"DRC Ebola News (11/1/19)." CSIS Commission on Strengthening America's Health Security, Center for Strategic and International Studies, November 01, 2019. Accessed March 16, 2020. https://healthsecurity.csis.org/articles/drc-ebola-news-11-1-19/
There was 1 new case reported on October 31st.
Global consortium that includes the DRC ministry of health, Doctors without Borders, the Wellcome Trust, and CEPI, among other groups, is preparing to introduce the J&J Ebola vaccine to be used in the DRC in the coming days.
WHO and DRC officials are changing how some Ebola patients are cared for, after a patient’s death challenged the accepted medical theory that survivors are immune to reinfection.
DRC MoH Statistics/WHO AFRO Dashboard (as of October 31)
Total cases: 3,273
- Confirmed cases: 3,156
- Probable cases: 117
- Suspected cases: 500
Consortium readies for launch of 2nd Ebola vaccine in DRC
Johnson & Johnson (J&J) will donate 500,000 doses of the vaccine to the consortium, which will distribute and study it as part of a clinical trial in the DRC sponsored by the London School of Hygiene & Tropical Medicine. Although the vaccine has proved to be safe and capable of eliciting an immune response in more than 6,500 humans, there are no human data on its efficacy in preventing Ebola infection in an outbreak setting. In the DRC, the vaccine will be given to adults and children over 1 year in two doses, spaced 2 months apart. The first dose primes the immune system, and the second aims to enhance the duration of the immune response. The DRC’s Ebola technical committee (CMRE) said immunization efforts with the J&J vaccine will start in Goma and will progress from there. Though the outbreak has slowed in recent weeks, it’s moving into its 15th month.
In May 2019, the WHO’s Strategic Advisory Group of Experts (SAGE) on Immunization recommended introducing the J&J vaccine into the DRC outbreak. Earlier this year researchers in Uganda launched a 2-year clinical trial of the vaccine among healthcare and frontline workers. CEPI also said the vaccine is being studied alongside the Merck vaccine as part of a large phase 2 randomized, placebo-controlled trial in West Africa, called PREVAC, that began in 2017.

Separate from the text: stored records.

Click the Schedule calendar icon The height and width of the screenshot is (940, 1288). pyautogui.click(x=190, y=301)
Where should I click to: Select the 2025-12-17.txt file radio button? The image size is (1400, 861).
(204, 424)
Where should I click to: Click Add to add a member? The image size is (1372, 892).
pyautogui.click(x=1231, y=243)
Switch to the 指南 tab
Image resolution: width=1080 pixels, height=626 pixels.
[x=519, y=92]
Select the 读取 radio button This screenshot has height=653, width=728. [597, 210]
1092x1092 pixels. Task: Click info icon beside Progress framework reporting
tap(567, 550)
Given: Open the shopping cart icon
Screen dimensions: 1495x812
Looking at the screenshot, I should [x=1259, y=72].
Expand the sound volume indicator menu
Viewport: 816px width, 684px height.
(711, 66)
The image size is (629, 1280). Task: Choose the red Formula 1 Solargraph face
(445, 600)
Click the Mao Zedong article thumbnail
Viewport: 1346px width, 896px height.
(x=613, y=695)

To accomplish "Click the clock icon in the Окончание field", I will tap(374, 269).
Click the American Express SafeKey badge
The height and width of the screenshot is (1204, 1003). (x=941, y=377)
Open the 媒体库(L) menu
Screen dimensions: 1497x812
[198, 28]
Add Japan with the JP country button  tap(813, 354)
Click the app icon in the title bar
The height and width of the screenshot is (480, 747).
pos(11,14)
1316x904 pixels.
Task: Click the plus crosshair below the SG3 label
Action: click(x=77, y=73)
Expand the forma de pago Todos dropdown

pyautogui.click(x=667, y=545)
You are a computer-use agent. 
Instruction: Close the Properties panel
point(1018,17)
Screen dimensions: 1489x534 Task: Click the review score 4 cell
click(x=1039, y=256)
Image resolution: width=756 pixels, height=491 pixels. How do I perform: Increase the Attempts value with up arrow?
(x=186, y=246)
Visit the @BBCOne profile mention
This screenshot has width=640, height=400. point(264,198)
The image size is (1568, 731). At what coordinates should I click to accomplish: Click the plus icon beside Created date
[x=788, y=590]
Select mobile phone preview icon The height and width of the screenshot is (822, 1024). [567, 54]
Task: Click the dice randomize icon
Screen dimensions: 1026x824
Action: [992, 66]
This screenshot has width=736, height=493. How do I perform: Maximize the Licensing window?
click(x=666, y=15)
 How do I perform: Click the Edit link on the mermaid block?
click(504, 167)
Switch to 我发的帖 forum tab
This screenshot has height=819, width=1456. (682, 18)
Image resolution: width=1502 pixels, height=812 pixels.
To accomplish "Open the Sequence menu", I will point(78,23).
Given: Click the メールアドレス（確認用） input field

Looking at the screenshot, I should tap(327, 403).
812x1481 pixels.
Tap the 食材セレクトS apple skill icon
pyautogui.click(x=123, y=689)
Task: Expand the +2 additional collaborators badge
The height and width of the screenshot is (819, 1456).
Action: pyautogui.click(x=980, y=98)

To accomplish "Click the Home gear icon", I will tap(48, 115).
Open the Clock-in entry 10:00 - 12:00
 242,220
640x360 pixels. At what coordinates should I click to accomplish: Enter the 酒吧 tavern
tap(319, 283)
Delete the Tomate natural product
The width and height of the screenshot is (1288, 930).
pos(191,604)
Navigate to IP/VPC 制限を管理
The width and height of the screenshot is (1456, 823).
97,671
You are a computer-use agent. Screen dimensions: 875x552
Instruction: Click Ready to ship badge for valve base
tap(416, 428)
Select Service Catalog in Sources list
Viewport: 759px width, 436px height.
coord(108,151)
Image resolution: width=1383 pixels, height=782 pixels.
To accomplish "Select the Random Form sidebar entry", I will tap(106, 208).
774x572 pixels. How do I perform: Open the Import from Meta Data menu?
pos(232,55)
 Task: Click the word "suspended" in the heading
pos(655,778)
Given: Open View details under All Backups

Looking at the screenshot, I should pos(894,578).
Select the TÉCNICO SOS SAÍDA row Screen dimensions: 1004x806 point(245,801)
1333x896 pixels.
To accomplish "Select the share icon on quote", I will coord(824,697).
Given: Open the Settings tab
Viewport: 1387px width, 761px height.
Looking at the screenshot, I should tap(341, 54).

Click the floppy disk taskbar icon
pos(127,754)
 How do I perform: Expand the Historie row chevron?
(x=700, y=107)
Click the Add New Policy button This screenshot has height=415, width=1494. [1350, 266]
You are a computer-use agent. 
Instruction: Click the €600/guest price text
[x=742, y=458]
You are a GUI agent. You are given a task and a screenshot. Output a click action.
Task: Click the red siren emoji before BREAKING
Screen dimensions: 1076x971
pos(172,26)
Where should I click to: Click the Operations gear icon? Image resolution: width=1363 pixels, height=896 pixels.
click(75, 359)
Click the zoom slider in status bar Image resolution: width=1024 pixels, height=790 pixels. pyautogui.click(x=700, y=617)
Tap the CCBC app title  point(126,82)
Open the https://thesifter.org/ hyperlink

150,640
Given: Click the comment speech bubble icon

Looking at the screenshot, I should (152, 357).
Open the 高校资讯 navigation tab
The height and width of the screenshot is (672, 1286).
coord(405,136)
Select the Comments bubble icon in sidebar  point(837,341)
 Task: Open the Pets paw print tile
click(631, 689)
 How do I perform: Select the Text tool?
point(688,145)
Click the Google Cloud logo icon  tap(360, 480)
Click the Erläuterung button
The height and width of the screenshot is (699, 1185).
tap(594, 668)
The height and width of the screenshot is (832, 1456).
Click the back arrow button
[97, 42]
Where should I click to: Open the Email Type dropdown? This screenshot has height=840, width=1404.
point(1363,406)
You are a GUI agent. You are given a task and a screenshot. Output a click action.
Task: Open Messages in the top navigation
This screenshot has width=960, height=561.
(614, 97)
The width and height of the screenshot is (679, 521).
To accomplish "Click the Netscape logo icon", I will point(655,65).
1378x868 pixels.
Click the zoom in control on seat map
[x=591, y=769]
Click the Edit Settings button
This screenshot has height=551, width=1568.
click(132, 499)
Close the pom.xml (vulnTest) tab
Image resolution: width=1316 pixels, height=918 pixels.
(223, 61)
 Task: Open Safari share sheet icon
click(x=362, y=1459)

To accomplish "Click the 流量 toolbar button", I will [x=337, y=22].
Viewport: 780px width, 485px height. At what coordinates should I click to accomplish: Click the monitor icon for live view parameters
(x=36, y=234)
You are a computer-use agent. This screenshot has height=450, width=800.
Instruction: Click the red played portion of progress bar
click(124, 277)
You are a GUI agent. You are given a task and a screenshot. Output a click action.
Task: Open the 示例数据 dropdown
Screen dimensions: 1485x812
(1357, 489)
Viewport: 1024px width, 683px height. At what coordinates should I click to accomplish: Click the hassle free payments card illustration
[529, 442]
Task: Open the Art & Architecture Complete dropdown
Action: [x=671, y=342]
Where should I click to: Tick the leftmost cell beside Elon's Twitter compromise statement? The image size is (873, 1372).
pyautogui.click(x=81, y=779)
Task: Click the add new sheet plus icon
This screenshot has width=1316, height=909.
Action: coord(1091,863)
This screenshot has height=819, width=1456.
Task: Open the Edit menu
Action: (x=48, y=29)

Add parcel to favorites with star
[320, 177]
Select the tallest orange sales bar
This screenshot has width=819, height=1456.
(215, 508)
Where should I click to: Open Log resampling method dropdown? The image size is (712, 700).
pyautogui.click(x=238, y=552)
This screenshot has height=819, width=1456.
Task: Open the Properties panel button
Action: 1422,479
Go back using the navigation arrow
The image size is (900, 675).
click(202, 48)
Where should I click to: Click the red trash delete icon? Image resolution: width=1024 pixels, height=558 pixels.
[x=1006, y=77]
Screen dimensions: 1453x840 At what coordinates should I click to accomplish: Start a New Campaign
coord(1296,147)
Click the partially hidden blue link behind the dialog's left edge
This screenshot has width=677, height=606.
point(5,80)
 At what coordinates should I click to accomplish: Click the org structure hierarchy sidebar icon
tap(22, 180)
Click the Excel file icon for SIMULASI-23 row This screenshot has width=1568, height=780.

Exclusive: WHO, Congo eye tighter rules for Ebola care over immunity concerns
By Alessandra Prentice, 10/31/19
A woman who worked as a caregiver in the high-risk “red zone” of a treatment center in Beni, may have contracted the Ebola virus a second time and died. The case challenges the accepted medical theory that Ebola survivors are immune to reinfection. She was assigned to work with Ebola patients because of her assumed immunity to the virus. She tested positive for Ebola in July and died before she could be readmitted for treatment. She was pregnant at the time of her death. Medical experts say it could be years before Ebola survivors’ immunity is fully understood. Yet the recent case is sufficiently worrying for health authorities to rethink how care should be provided to Ebola patients across eastern Congo.
WHO and DRC officials have drafted new guidelines that warn that some Ebola survivors may have “incomplete immunity” and advise that additional measures should be taken to protect them from possible reinfection. The draft protocols being discussed by health authorities would bar some survivors from working in the contaminated red zone. These include people whose immune systems may be weaker because they are pregnant or because they have other infections such as HIV or tuberculosis, and those who had low viral loads during their Ebola infection. Ebola survivors, known as “les vainqueurs” – French for “the victorious” – have been at the forefront of treatment, offering vital care, especially to children.
Tweet by Helen Branswell– 11/1/19
Supplies of J&J’s #Ebola vaccine arrived in Goma, DRC today in advance of the imminent launch of a 2nd vaccine trial there.
Tweet by Laurie Garrett– 10/31/19
This sort of stigma has, tragically, ensued with every #Ebola epidemic. And it continues to play out all over Africa with #HIV and #TB. Stigma makes the job of fighting diseases far more difficult.